- Born: November 27, 1897 Oslo, Norway
- Died: January 5, 1982 (aged 84)
- Resting place: Ullern Cemetery, Oslo
- Spouse: Wenche Foss
- Children: Ole A. Stang, Jr. Fabian Stang
- Parent(s): Ole A. Stang Emma Heiberg
- Relatives: Axel Heiberg Stang (brother) Axel Heiberg (grandfather) Mads Wiel Stang (grandfather)

= Thomas Stang =

Norwegian forester and businessperson (1897–1982)

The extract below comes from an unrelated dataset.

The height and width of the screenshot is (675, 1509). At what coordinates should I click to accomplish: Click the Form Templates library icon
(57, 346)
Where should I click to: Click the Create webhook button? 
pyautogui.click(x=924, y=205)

Thomas Stang (27 November 1897 – 5 January 1982) was a Norwegian forester and businessperson. He is known as founder of the company Maarud, and also as husband of actress Wenche Foss.

==Personal life==
He was born in Kristiania as a son of landowner Ole A. Stang and Emma Heiberg. He was a brother of Axel Heiberg Stang, nephew of ship-owner Jørgen Breder Stang, grandson of landowner Mads Wiel Stang and politician Axel Heiberg.

He was the father of landowner and industrialist Ole A. Stang, Jr., born 1923. He later married actress Wenche Foss in 1953. Lawyer and politician Fabian Stang is their son.

==Career==
In his early life, Stang took the examen artium before working in forestry and timber business. He was a forest laborer for one year before taking forester education in Norway and the United States. He worked in Paris for Konow & Smith, then for one year at Moss Cellulosefabrik.

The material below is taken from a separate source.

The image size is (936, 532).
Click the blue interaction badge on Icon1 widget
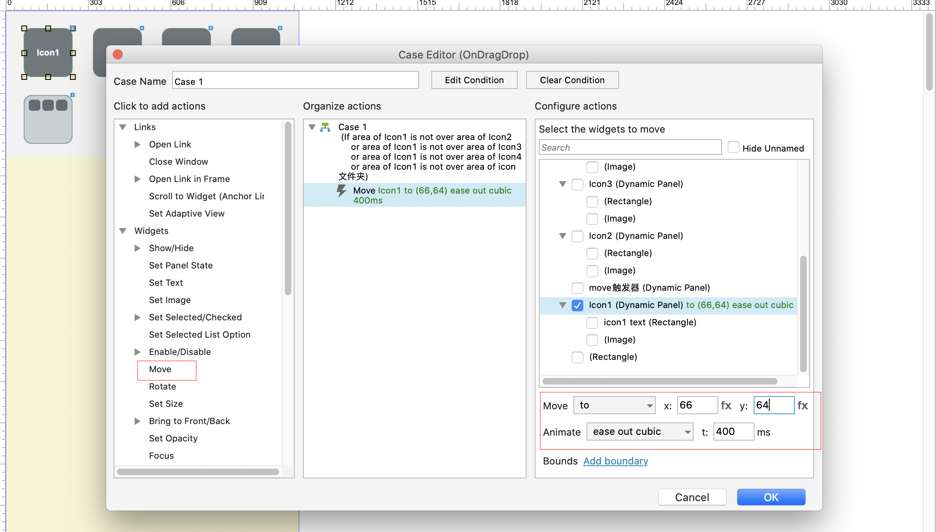pos(73,28)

The property Maarud in Sør-Odal Municipality had been bought by his father in 1911. From 1923 Thomas Stang operated the farm and woodland at Maarud. Out of this business he developed an industrial company of the same name, Maarud Bedrifter. After a stint as chief executive officer of Union Co from 1939 to 1945, he returned to Maarud Bedrifter. The company took up potato chip production in 1952, and also specialized in cheese, other dairy products and eggs. The forests yielded timber to produce readymade houses and cabins.

Maarud was taken over by his son Ole Stang, Jr. in 1960. Stang, who cited American industrialism as a major inspiration, still continued to venture into new business ideas. Among others was a pioneer in selling products such as bottled springwater and jerky on the Norwegian market.

Stang was a deputy supervisory council member of Forsikringsselskapet Norden. He was consul for Denmark from 1939. He was a member of the gentlemen's club SK Fram from 1939 to 1943. He died in January 1982.